You're spiritually alive forever now and you will be risen physically
later. The true Christian has a sense
and an assurance of their resurrection in the here and now. John MacArthur
says, the context suggests that Paul means not only that believers
will live in the presence of Christ for eternity, but also
all who have died with Christ, which is all true believers,
will live a life here that is fully consistent with His holiness. We see this in Ephesians 2, verses
5-6. It says, even when we were dead
in our trespasses, God made us alive together with Christ. By grace you've been saved. He
raised us up with Him and seated us with Him in the heavenly places
in Christ Jesus. You've been made alive already.

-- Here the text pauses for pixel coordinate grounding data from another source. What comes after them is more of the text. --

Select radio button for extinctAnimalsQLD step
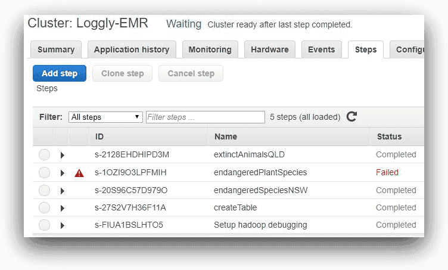The width and height of the screenshot is (448, 270). coord(45,155)
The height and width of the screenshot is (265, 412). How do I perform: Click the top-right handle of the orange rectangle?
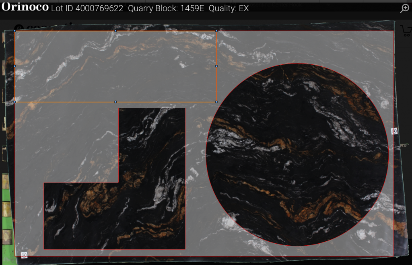click(x=216, y=31)
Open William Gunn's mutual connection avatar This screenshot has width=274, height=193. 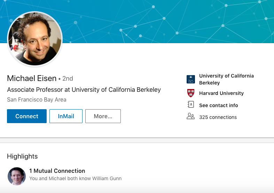click(x=17, y=176)
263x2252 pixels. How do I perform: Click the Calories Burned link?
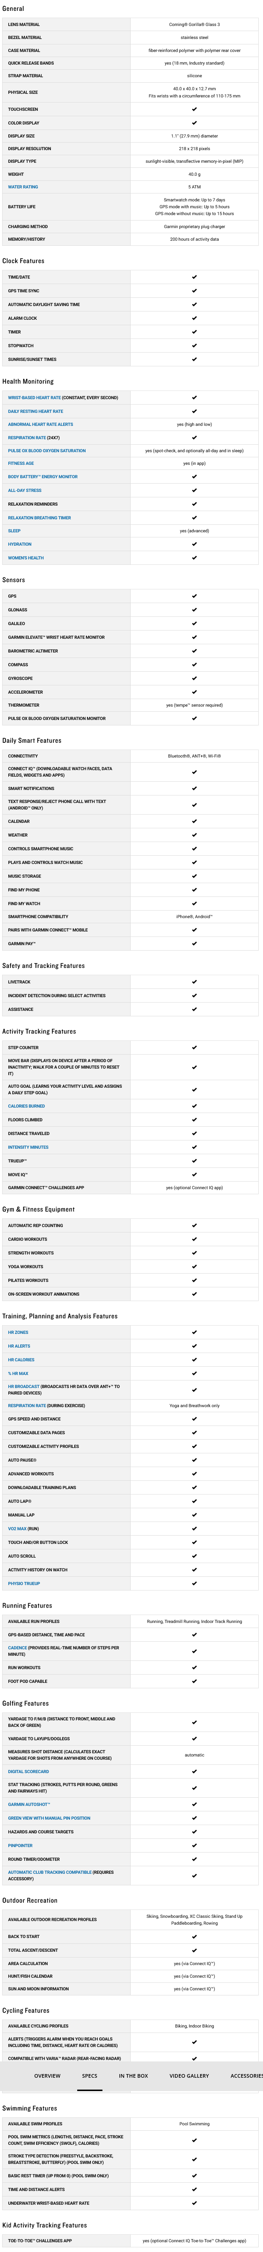[27, 1106]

Colossians 2.13 And you who were dead in your trespasses and the
uncircumcision of your flesh, God made alive together with
Him, having forgiven us of all of our trespasses. So that doesn't
mean that the resurrection that we now experience is all of the
resurrection that we're ever going to experience. We must
not believe as some did in 2 Timothy 2.18 that the resurrection has
already occurred. No, we do await a real physical
resurrection. The futurity of our resurrection,
Moose says, reminds us that the complete victory over sin will
be won only in that day. Until then, we live under the
imperative of making the life of Jesus manifest in the way
that you and I live. Listen to these verses that lend
support to this future physical resurrection. 2 Corinthians 4.14,
knowing that he who raised the Lord Jesus will raise us also
with Jesus and bring us with you into his presence. Philippians
3.21, he will transform our lowly body to be like his glorious
body by the power that enables him even to subject all things
to himself. 1 Thessalonians 4, 17. Then we who are alive, who are
left, will be caught up together with them in the clouds to meet
the Lord in the air, and so we will always be with the Lord.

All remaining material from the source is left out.